Source: Cottco targets large-scale farmers | The Herald September 3, 2019
Martin Kadzere and Patrick Chitumba
The Cotton Company of Zimbabwe has started engaging commercial farmers as it seeks to grow production of cotton, managing director Mr Pious Manamike said.
Currently, the majority of growers are small-scale, producing an average of a hectare.
Speaking during Midlands Provincial Devolution Conference organised by Business Weekly last Friday, Mr Manamike said the project has since started in the Mashonaland West Province and would soon be introduced to other provinces.
“We are also looking at increasing production not necessarily focusing on communal farmers. We are engaging commercial farmers . . . the A2 farmers to join in and produce cotton. This year, we are registering commercial farmers to produce cotton on a larger scale . . . five to 10 hectares. This project has already started in Mashonaland West and we want to ensure that we also bring it to Midlands,” he said.
Mr Manamike said there was need to increase cotton production in order to attract investment along the value chain.
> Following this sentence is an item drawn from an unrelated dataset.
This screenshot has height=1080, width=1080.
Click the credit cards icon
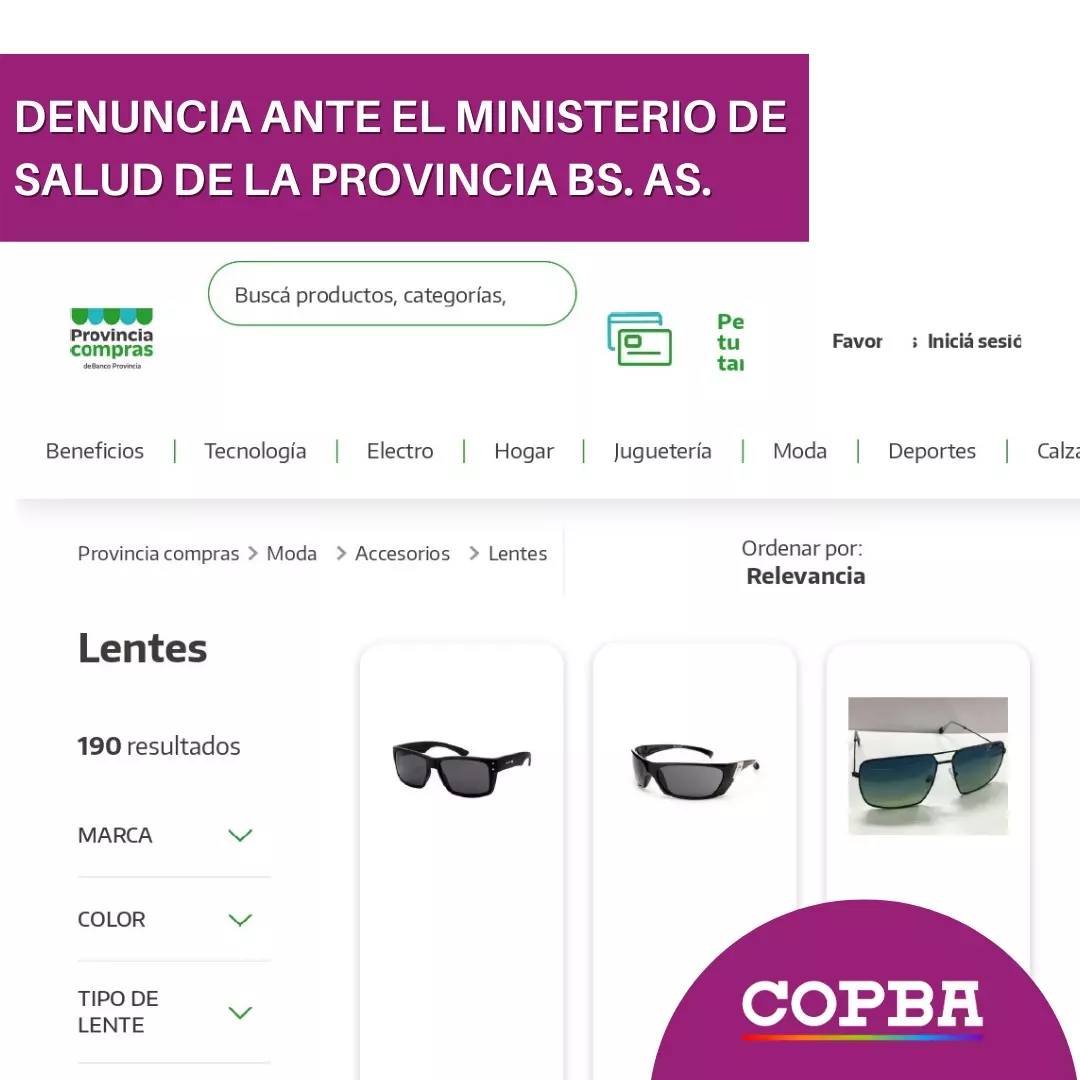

“I also want to highlight that because of instability that we have at primary production level, we cannot at the moment attract investment in the value addition stage. So we need to underpin the supply of the raw materials so that we can attract required investment,” said Mr Manamike.
He said Midlands province used to produce 150 000 tonnes per year earning the province around US$90 million. Of the 400 000 farmers supported by Cottco, which is administering the Presidential Free Inputs Scheme, half of them are from Midlands.
“So we are pushing to get where the province and the nation used to be. We are (also) working to introduce cotton in areas around Kwekwe, Mvuma and Mberengwa,” he said.
Mr Manamike said the company had completed field trials for its new hybrid seed. He said the hybrid can yield a minimum of 80 balls per plant, from an average 24 balls.
“Cottco has completed field trials for hybrid seed from India in collaboration with Quton Seed Company. With all the farmers on this seed, the country could earn over US$2 billion in foreign currency. The company is working on a phased three-year programme to get the bulk of the farmers grow the hybrid seed. This requires considerable investment in new ginneries at community level,” said Mr Manamike.
The Cottco MD also highlighted on various opportunities in the cotton value chain from the Midlands Province including increasing ginning capacity, setting up of edible oil and textile factories in areas such as Gokwe, where most of the cotton is grown.
The devolution conferences will be held in all the country’s 10 provinces, where various stakeholders including the Government, private sector, churches, academia, and civil society dialogue on the critical matters pertaining the implementation of devolution. The themes of the conferences will be centred around major economic activities or resource endowments in the specific provinces.
The Midlands conference was attended by senior Government officials including Local Government, Public Works and National Housing Minister July Moyo, the host Minister of State for Midlands Provincial Affairs Larry Mavhima and his counterpart Minister of State for Mashonaland West Provincial Affairs Mary Mliswa, deputy minister for Mines and Mining Development Polite Kambamura and a senior director in the Ministry of Finance and Economic Development.
Speakers were also drawn from the country’s leading business organisations including the Confederation of Zimbabwe Industries, Zimbabwe National Chamber of Commerce, National Business Council of Zimbabwe and the Chamber of Mines.